Here's an example input payload:

{
  "image": "https://replicate.delivery/pbxt/KtacIzXNav6KQBhoK4XorduzIZpxPWLjnMgayp07TPS0oS6T/blip-demo.jpg",
  "question": "how many dogs are in the picture?",
  "maxNewTokens": 768,
  "systemPrompt": "A chat between a curious user and an artificial intelligence assistant. The assistant gives helpful, detailed, and polite answers to the user's questions"
}

Output

The action will typically return a text response based on the analysis of the image. For example:

There is one dog in the picture.

This output provides a direct answer to the question posed, demonstrating the capability of the model to understand and interpret visual content.

Conceptual Usage Example (Python)

Here's how you might call the Analyze Image with BLIP3 action using Python:

import requests
import json

# Replace with your Cognitive Actions API key and endpoint
COGNITIVE_ACTIONS_API_KEY = "YOUR_COGNITIVE_ACTIONS_API_KEY"
COGNITIVE_ACTIONS_EXECUTE_URL = "https://api.cognitiveactions.com/actions/execute" # Hypothetical endpoint

action_id = "efb7885e-7ada-4fc9-b6d7-412068899457" # Action ID for Analyze Image with BLIP3

# Construct the input payload based on the action's requirements
payload = {
    "image": "https://replicate.delivery/pbxt/KtacIzXNav6KQBhoK4XorduzIZpxPWLjnMgayp07TPS0oS6T/blip-demo.jpg",
    "question": "how many dogs are in the picture?",
    "maxNewTokens": 768,
    "systemPrompt": "A chat between a curious user and an artificial intelligence assistant. The assistant gives helpful, detailed, and polite answers to the user's questions"
}

headers = {
    "Authorization": f"Bearer {COGNITIVE_ACTIONS_API_KEY}",
    "Content-Type": "application/json"
}

try:
    response = requests.post(
        COGNITIVE_ACTIONS_EXECUTE_URL,
        headers=headers,
        json={"action_id": action_id, "inputs": payload} # Hypothetical structure
    )
    response.raise_for_status() # Raise an exception for bad status codes (4xx or 5xx)

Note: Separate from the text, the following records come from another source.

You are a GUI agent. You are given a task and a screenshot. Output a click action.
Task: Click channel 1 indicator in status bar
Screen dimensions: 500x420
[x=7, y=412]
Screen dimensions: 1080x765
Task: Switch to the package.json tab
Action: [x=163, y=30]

    result = response.json()
    print("Action executed successfully:")
    print(json.dumps(result, indent=2))

except requests.exceptions.RequestException as e:
    print(f"Error executing action {action_id}: {e}")
    if e.response is not None:
        print(f"Response status: {e.response.status_code}")
        try:
            print(f"Response body: {e.response.json()}")
        except json.JSONDecodeError:
            print(f"Response body: {e.response.text}")

In this code snippet:

  • Replace YOUR_COGNITIVE_ACTIONS_API_KEY with your actual API key.
  • The action_id corresponds to the specific action you want to execute.
  • The payload is structured based on the input schema, ensuring all required fields are included.

Conclusion

The Analyze Image with BLIP3 action provides a powerful way to integrate image analysis capabilities into your applications. By leveraging this action, developers can build intelligent systems that understand and respond to visual content, enhancing user interaction significantly. Consider exploring additional use cases or combining various Cognitive Actions to create even more robust applications. Happy coding!